» What you are asked to do: Somewhere below are a line with "press@cre-insider.com (274, 2475)" and a later line with "Google Maps (248, 2516)". Output exactly those lines and all lines between them.

(Source material Opens)

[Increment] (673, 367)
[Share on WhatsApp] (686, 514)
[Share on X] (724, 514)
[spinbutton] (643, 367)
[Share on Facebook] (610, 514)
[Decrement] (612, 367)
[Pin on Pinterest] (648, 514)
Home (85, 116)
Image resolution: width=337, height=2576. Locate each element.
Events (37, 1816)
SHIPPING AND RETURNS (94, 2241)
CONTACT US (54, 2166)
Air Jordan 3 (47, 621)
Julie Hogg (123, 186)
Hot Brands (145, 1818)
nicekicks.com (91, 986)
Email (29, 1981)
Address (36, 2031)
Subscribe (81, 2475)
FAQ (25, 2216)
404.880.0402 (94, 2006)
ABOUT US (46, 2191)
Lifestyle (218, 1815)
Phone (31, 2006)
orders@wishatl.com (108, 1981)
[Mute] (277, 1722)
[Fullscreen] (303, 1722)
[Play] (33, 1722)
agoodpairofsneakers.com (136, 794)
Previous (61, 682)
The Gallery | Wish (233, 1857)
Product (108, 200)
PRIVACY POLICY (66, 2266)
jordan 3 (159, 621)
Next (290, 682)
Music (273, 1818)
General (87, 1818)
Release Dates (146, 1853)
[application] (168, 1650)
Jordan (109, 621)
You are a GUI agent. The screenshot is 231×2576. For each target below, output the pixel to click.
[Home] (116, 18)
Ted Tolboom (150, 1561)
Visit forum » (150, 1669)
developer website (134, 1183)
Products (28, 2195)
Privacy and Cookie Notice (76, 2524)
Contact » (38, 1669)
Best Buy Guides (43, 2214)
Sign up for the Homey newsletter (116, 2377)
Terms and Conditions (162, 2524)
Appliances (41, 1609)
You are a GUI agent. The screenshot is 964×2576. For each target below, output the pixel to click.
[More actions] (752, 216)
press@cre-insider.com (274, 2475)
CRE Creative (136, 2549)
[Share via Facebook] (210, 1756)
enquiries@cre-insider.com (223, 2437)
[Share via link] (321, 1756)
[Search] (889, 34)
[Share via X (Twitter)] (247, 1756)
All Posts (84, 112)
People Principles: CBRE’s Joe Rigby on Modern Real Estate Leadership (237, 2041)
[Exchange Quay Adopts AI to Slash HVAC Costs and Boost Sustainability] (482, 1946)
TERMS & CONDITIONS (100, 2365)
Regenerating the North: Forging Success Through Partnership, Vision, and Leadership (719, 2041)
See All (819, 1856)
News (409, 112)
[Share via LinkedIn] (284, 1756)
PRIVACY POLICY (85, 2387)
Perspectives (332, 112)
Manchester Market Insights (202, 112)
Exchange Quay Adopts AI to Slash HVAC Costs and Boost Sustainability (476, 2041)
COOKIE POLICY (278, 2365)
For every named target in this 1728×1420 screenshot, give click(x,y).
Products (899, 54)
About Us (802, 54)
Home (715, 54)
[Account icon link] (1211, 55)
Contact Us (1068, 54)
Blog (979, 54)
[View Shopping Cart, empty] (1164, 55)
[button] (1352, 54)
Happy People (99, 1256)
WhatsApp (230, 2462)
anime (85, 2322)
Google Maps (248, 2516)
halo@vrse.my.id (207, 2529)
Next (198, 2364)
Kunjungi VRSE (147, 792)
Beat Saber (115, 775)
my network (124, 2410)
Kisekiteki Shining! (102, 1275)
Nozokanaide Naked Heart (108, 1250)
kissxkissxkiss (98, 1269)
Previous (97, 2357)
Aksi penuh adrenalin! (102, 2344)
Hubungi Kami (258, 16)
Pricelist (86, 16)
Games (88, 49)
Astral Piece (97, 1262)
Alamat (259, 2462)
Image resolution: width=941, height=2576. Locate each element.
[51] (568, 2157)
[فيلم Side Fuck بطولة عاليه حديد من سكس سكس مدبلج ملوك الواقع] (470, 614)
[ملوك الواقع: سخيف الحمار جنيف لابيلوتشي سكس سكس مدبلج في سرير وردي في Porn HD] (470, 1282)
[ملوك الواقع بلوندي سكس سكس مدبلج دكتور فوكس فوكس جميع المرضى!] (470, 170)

(Source material Closes)

» Result for this task:
press@cre-insider.com (274, 2475)
CRE Creative (136, 2549)
[Share via Facebook] (210, 1756)
enquiries@cre-insider.com (223, 2437)
[Share via link] (321, 1756)
[Search] (889, 34)
[Share via X (Twitter)] (247, 1756)
All Posts (84, 112)
People Principles: CBRE’s Joe Rigby on Modern Real Estate Leadership (237, 2041)
[Exchange Quay Adopts AI to Slash HVAC Costs and Boost Sustainability] (482, 1946)
TERMS & CONDITIONS (100, 2365)
Regenerating the North: Forging Success Through Partnership, Vision, and Leadership (719, 2041)
See All (819, 1856)
News (409, 112)
[Share via LinkedIn] (284, 1756)
PRIVACY POLICY (85, 2387)
Perspectives (332, 112)
Manchester Market Insights (202, 112)
Exchange Quay Adopts AI to Slash HVAC Costs and Boost Sustainability (476, 2041)
COOKIE POLICY (278, 2365)
For every named target in this 1728×1420 screenshot, give click(x,y).
Products (899, 54)
About Us (802, 54)
Home (715, 54)
[Account icon link] (1211, 55)
Contact Us (1068, 54)
Blog (979, 54)
[View Shopping Cart, empty] (1164, 55)
[button] (1352, 54)
Happy People (99, 1256)
WhatsApp (230, 2462)
anime (85, 2322)
Google Maps (248, 2516)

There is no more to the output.